In Latvia, inflation is higher than the eurozone average — the latest measurements are over 4%, which is significantly above the norm. The main reason for high inflation is food prices, said the president of the Bank of Latvia, Mārtiņš Kazaks, in an interview with Latvian Television's Rīta Panorāma.
He emphasized that the rise in food prices in Latvia has been sharper than could be explained by global trends.
Kazaks noted that such problems cannot be solved with monetary policy tools. "Our solution would be higher interest rates, but to solve competition issues in one sector by raising interest rates, we would create new problems in other sectors," Kazaks explained.
According to the president of the Bank of Latvia, a more transparent pricing policy and stronger competition from both retailers and producers would be the right solution.
Kazaks said that "gradually steps in the right direction are being taken, we need to be a little more patient, but patience alone will not solve anything — pressure must also be maintained, as no one will want to lower prices on their own."

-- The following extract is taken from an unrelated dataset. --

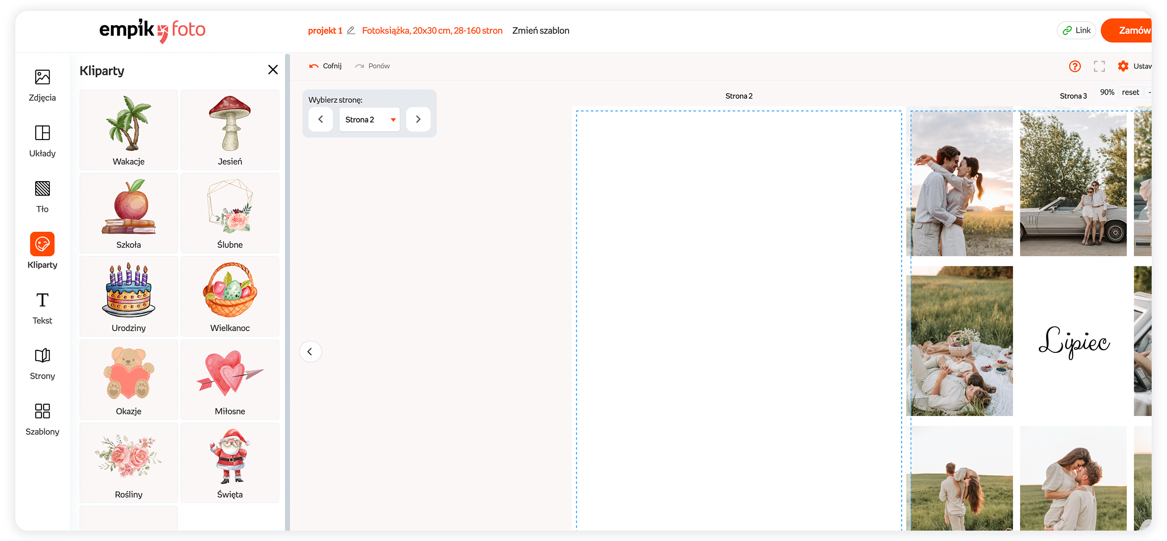Go to next page with right chevron
This screenshot has width=1167, height=541.
coord(418,119)
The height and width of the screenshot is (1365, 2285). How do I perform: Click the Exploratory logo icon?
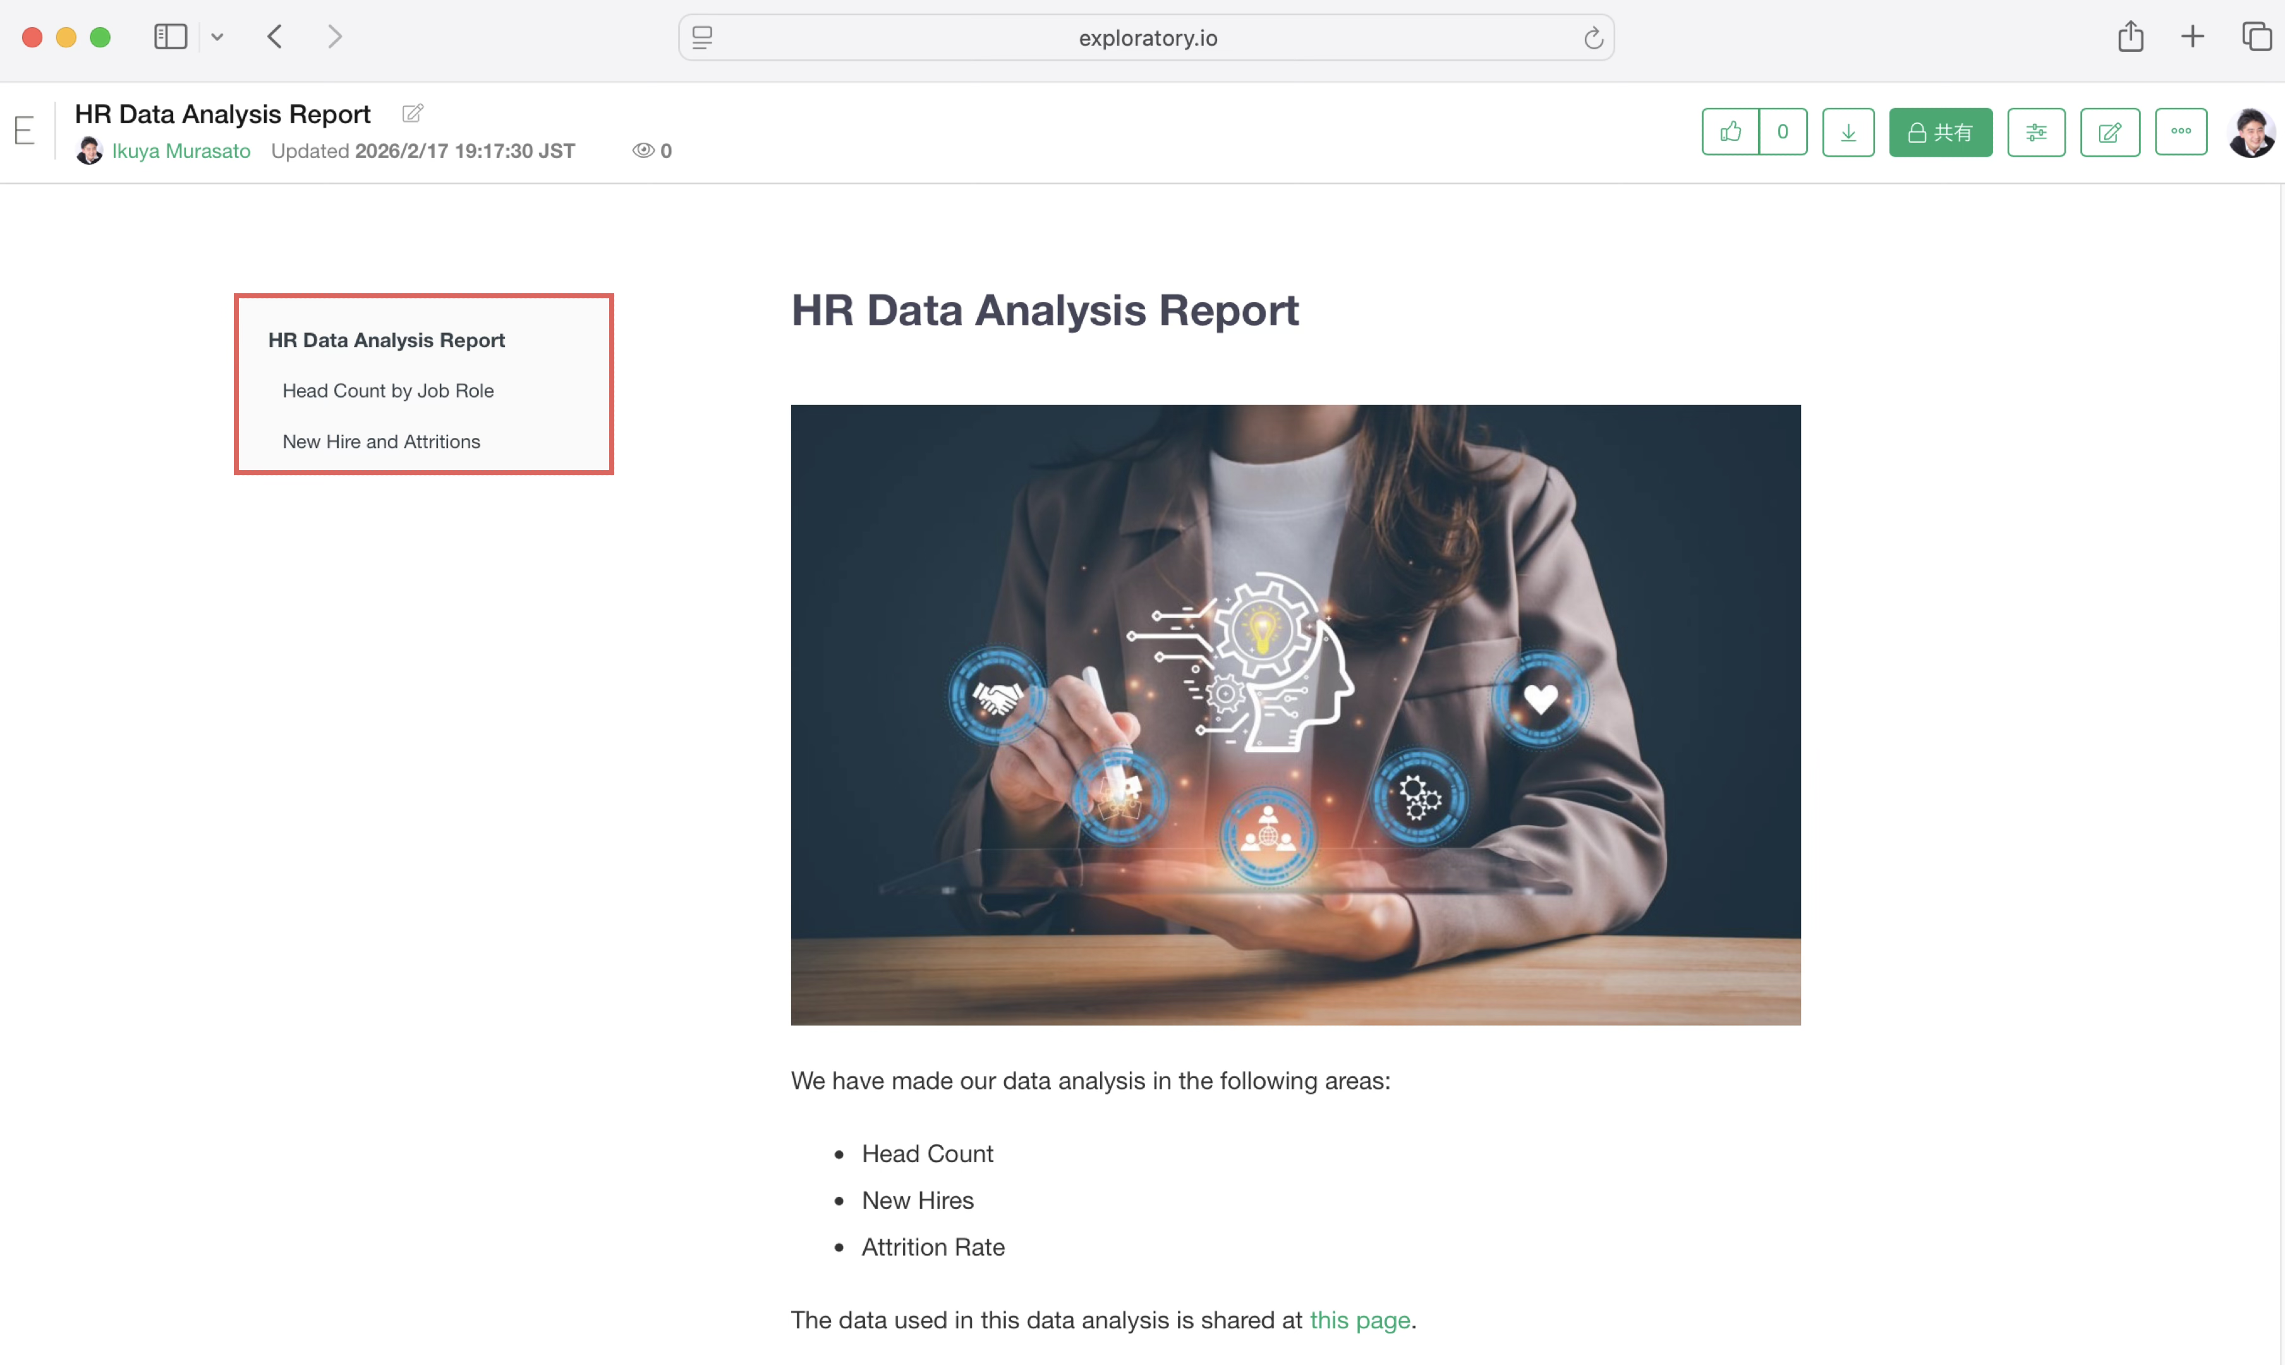(25, 131)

At the same time, Kazaks expressed hope that a price comparison tool will soon enhance competition, allowing consumers to see where and how much products cost.
High inflation is also influenced by relatively rapid wage growth. This means that consumer prices are rising as service prices increase, where a large portion is attributed to wages, Kazaks explained.
He emphasized that the public sector plays a significant role, where employment has proportionally increased.
At the same time, Kazaks noted that the budget deficit does not contribute to lowering inflation.